### GIVEN EXERCISE:
Quote the lines of data starting at the line containing "This screenshot has height=512, width=854." and ending at the line containing "[x=201, y=43]", including both.
= = =
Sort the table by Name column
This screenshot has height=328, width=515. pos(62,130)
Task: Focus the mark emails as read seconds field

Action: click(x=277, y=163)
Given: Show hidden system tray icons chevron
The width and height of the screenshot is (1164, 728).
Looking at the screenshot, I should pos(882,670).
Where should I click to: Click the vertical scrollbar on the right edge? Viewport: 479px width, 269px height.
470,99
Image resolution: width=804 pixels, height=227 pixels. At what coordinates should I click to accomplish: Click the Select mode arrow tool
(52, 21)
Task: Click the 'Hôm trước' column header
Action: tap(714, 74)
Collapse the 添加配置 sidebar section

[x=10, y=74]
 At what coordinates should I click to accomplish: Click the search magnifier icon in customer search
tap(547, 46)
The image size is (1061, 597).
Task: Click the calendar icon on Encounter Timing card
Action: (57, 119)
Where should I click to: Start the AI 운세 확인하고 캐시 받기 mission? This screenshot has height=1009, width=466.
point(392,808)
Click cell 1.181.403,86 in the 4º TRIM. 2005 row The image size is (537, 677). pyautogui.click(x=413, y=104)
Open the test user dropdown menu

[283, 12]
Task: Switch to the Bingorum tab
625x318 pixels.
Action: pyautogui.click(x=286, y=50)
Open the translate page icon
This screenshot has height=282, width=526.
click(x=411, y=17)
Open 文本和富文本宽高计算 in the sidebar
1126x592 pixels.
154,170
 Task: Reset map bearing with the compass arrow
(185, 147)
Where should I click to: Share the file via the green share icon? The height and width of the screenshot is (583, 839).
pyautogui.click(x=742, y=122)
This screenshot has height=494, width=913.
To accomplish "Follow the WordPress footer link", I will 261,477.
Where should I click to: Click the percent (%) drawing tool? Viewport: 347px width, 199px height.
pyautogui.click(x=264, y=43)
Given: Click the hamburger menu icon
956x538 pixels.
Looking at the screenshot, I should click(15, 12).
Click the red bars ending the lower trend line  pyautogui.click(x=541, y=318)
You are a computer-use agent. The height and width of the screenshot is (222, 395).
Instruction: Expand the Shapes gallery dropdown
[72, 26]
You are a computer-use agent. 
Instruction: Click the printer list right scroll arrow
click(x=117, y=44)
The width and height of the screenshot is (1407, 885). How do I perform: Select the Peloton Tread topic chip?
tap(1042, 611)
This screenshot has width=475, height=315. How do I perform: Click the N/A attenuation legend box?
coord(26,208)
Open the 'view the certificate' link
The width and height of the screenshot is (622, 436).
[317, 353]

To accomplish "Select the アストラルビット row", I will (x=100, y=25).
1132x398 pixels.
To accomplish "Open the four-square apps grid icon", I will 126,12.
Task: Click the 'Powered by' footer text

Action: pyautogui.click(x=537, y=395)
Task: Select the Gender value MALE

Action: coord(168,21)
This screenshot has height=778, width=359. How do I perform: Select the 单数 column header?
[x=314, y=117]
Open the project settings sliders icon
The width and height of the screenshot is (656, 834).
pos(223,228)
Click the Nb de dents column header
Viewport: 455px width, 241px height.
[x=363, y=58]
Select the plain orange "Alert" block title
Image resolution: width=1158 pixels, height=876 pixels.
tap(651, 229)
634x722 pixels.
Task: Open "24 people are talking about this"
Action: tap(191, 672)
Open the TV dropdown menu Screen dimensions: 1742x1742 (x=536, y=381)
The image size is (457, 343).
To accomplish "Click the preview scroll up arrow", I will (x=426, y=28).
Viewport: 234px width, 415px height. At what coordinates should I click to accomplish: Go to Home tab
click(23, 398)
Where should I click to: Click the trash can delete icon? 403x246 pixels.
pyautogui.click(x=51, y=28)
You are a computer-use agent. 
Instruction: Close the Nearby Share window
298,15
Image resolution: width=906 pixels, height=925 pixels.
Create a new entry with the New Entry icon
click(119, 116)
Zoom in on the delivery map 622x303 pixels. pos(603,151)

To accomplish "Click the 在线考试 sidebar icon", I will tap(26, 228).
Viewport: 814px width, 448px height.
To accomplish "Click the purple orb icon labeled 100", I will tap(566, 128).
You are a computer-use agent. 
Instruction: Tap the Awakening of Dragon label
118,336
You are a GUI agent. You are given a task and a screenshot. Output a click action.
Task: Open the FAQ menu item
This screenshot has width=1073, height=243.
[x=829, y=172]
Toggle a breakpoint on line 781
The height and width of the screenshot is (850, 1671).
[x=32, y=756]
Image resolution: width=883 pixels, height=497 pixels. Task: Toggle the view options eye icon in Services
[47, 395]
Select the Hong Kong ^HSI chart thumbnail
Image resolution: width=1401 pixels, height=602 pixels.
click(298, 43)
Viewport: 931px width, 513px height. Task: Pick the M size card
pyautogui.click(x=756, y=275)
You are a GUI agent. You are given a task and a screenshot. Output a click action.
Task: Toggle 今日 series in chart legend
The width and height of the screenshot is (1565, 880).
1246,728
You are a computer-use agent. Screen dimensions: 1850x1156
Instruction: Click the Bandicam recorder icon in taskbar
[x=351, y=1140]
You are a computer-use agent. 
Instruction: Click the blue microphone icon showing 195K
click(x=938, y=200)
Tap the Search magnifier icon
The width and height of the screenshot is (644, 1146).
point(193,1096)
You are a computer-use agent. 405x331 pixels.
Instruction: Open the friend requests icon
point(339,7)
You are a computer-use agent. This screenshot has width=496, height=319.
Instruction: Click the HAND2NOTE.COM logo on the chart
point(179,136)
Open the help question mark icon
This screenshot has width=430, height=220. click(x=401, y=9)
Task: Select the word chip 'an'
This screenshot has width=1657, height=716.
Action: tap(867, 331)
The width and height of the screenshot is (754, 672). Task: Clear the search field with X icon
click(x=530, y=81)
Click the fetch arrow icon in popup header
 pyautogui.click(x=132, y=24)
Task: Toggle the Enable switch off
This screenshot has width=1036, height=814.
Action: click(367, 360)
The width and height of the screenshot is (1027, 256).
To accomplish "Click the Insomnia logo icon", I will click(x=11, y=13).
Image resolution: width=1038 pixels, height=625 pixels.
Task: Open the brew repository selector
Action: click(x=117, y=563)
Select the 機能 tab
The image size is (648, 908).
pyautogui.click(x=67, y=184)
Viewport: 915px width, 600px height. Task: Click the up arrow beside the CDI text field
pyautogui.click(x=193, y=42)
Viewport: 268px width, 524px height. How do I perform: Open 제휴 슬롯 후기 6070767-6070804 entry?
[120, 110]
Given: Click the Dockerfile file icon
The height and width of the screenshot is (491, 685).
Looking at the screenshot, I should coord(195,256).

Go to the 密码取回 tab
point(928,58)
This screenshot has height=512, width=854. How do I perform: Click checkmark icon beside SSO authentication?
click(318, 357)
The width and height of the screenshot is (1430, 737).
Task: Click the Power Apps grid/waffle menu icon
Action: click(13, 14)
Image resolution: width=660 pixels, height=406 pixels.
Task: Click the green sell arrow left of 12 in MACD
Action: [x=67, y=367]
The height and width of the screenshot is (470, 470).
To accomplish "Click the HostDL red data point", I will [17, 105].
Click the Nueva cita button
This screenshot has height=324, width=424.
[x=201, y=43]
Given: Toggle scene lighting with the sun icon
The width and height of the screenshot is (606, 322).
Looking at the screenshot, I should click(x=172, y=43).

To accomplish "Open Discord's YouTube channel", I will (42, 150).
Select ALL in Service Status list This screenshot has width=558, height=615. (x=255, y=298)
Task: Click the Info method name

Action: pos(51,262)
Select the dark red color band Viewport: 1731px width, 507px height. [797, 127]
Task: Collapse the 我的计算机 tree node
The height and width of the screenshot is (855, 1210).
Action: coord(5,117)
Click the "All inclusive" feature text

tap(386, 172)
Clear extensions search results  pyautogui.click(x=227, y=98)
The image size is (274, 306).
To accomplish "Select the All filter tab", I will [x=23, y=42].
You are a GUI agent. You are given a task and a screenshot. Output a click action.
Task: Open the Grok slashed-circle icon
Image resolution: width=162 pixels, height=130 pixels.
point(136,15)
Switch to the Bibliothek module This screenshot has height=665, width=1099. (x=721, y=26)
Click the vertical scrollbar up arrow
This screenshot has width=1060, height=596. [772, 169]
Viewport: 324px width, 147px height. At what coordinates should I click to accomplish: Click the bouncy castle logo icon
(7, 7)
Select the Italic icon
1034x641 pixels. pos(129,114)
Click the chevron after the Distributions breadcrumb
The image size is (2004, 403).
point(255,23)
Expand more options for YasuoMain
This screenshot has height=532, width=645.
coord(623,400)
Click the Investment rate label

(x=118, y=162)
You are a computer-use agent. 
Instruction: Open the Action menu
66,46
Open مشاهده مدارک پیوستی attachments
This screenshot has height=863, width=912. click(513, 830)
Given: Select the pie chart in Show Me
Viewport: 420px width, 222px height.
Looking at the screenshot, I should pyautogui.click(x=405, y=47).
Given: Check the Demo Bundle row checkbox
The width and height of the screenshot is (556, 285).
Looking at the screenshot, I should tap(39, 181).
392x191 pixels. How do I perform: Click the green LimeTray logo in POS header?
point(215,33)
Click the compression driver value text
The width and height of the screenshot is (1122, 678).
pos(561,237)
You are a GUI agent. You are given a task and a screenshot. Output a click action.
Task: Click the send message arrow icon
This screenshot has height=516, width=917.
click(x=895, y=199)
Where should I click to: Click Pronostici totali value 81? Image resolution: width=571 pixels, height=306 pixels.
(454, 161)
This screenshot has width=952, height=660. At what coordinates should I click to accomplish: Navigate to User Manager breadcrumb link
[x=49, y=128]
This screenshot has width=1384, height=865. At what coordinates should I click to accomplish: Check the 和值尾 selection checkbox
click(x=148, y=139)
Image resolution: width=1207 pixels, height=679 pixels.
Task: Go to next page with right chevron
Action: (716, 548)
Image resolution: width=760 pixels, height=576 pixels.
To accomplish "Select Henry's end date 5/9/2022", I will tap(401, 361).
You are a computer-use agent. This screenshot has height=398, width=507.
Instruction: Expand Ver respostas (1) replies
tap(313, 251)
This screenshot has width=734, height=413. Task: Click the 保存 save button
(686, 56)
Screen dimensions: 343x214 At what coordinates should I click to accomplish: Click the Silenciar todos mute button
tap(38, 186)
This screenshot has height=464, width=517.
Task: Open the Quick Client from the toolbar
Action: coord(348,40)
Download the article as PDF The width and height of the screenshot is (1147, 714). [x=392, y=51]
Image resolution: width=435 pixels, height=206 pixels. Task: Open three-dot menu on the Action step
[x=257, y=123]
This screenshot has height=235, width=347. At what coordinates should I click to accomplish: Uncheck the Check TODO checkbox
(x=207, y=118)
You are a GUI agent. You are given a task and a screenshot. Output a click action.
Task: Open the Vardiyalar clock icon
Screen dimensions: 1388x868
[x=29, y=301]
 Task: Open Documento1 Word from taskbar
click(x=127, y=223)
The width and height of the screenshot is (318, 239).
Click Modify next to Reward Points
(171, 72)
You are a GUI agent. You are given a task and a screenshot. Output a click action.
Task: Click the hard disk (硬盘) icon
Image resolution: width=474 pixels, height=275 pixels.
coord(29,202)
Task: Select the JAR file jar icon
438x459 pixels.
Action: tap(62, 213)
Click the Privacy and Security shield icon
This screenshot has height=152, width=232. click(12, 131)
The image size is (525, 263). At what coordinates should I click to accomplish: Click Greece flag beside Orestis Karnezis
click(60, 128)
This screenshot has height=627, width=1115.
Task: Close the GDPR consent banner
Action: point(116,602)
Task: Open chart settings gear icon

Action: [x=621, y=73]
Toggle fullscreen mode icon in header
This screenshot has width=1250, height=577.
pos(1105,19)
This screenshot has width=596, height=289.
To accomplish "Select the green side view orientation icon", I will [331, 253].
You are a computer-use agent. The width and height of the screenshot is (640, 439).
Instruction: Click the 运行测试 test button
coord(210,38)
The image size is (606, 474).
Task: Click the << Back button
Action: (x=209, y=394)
= = =
### TASK SOLUTION:
This screenshot has height=512, width=854. How do I perform: Click checkmark icon beside SSO authentication?
click(318, 357)
The width and height of the screenshot is (1430, 737).
Task: Click the Power Apps grid/waffle menu icon
Action: click(13, 14)
Image resolution: width=660 pixels, height=406 pixels.
Task: Click the green sell arrow left of 12 in MACD
Action: [x=67, y=367]
The height and width of the screenshot is (470, 470).
To accomplish "Click the HostDL red data point", I will [17, 105].
Click the Nueva cita button
This screenshot has height=324, width=424.
[x=201, y=43]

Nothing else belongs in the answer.